[PATCH 00/19] AMX Support in KVM

* [PATCH 00/19] AMX Support in KVM
@ 2021-12-08  0:03 Yang Zhong
  2021-12-08  0:03 ` [PATCH 01/19] x86/fpu: Extend prctl() with guest permissions Yang Zhong
                   ` (19 more replies)
  0 siblings, 20 replies; 80+ messages in thread
From: Yang Zhong @ 2021-12-08  0:03 UTC (permalink / raw)
  To: x86, kvm, linux-kernel, tglx, mingo, bp, dave.hansen, pbonzini
  Cc: seanjc, jun.nakajima, kevin.tian, jing2.liu, jing2.liu, yang.zhong

(send on behalf of Jing who is currently on leave)

This series brings AMX (Advanced Matrix eXtensions) virtualization
support to KVM. The three preparation patches in fpu core from 
Thomas [1] are also included. 

A large portion of the changes in this series is to deal with eXtended
Feature Disable (XFD) which allows resizing of the fpstate buffer to 
support dynamically-enabled XSTATE features with large state component
(e.g. 8K for AMX).

The support is based on several key changes (design discussions can be
found in [2]):

  - Guest permissions for dynamically-enabled XSAVE features

    Native tasks have to request permission via prctl() before touching
    a dynamic-resized XSTATE compoenent. Introduce guest permissions 
    for the similar purpose. Userspace VMM is expected to request guest
    permission only once when the first vCPU is created.

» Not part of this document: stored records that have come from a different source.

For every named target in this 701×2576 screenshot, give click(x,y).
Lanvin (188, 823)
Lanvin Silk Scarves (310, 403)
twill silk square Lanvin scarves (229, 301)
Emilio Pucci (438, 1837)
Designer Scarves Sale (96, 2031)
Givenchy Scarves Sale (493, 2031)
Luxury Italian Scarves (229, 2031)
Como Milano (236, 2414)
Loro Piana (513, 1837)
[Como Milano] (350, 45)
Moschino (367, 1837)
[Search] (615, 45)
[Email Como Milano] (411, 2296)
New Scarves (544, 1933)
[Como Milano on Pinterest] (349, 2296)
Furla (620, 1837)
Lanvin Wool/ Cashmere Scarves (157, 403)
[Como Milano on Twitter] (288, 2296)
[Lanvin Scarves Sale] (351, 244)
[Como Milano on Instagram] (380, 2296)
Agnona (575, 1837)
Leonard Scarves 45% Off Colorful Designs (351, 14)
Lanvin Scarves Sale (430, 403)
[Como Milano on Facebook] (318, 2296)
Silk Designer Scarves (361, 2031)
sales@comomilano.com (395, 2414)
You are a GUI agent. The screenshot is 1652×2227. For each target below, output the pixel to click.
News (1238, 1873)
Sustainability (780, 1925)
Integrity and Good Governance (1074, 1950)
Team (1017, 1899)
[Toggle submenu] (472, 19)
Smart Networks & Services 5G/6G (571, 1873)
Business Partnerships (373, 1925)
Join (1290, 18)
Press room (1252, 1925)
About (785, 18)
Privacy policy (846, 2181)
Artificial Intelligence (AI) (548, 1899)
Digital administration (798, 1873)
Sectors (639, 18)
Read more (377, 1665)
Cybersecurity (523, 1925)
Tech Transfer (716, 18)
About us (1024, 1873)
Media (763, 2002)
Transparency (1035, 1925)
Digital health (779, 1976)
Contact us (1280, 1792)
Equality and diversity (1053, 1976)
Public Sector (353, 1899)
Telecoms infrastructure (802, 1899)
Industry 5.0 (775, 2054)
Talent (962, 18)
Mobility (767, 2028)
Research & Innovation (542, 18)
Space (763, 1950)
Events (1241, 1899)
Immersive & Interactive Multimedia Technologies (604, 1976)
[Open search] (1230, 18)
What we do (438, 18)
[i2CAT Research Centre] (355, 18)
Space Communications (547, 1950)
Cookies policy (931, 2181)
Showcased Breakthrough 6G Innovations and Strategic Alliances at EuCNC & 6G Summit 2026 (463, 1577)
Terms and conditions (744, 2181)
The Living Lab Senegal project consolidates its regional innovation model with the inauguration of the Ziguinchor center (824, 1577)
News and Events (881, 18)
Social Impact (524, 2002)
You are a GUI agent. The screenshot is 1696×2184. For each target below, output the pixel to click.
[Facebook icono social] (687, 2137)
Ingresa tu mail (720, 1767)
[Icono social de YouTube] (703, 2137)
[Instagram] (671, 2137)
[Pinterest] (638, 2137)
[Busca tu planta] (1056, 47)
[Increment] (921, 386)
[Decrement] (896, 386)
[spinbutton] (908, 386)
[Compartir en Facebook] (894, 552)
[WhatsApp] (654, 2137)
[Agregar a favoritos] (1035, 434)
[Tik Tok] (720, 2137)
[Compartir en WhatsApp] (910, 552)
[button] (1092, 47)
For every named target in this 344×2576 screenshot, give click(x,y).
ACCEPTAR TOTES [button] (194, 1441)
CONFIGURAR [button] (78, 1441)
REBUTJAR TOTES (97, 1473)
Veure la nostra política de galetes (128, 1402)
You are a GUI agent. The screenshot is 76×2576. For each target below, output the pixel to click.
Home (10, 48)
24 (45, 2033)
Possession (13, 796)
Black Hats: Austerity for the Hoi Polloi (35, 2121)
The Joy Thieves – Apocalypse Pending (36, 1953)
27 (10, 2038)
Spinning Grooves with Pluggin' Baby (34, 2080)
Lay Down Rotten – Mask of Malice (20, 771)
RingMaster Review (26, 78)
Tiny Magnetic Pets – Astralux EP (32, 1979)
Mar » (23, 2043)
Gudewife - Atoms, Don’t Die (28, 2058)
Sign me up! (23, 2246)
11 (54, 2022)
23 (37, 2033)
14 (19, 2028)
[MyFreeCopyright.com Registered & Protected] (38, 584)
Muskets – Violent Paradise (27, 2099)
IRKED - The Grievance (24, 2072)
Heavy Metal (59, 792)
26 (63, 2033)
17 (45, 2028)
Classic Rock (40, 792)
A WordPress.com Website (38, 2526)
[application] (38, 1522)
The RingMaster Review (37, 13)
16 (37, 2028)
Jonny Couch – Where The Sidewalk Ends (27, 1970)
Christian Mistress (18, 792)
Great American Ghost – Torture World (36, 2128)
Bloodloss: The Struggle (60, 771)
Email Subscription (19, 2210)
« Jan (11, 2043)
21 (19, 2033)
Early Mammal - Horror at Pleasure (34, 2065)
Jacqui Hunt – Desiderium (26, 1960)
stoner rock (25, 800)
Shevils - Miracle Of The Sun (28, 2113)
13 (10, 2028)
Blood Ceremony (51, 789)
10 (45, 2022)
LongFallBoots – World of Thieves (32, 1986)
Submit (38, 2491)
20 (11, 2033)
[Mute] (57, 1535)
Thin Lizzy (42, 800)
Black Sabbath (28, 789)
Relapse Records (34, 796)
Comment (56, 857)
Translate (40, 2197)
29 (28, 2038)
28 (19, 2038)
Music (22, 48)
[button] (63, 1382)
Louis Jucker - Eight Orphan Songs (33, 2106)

    KVM checks guest permission in KVM_SET_CPUID2. Setting XFD in guest
    cpuid w/o proper permissions fails this operation.

  - Extend fpstate reallocation mechanism to cover guest fpu

    Unlike native tasks which have reallocation triggered from #NM 
    handler, guest fpstate reallocation is requested by KVM when it
    detects the guest intention to use dynamically-enabled XSAVE
    features.

    The reallocation request is handled when exiting to userspace
    VMM. This implies that KVM must break vcpu_run() loop and exit
    to userspace VMM instead of immediately resuming back to the guest
    when reallocation is required.

  - Detect fpstate reallocation in the emulation code

    Because guest #NM is not trapped in KVM (costly), the guest 
    intention of using a dynamically-enabled XSAVE feature[i] can be
    indirectly represented by guest XCR0[i]=1 and XFD[i]=0. This 
    requires the emulation logic of both WRMSR(IA32_XFD) and XSETBV 
    to check reallocation requirement when one of the two conditions
    is changed.

  - Disable WRMSR interception for IA32_XFD

    IA32_XFD can be frequently updated by the guest, as it is part of
    the task state and swapped in context switch when prev and next have
    different XFD setting. Always intercepting WRMSR can easily cause
    non-negligible overhead.

    Disable WRMSR interception for IA32_XFD after fpstate reallocation
    succeeds. After that point the guest direct writes IA32_XFD without
    causing VM-exits.

    However MSR passthrough implies that guest_fpstate::xfd and per-cpu
    xfd cache might be out of sync with the current IA32_XFD value set by
    the guest. This suggests KVM needs to re-sync the software state
    with IA32_XFD before the vCPU thread might be preempted or interrupted.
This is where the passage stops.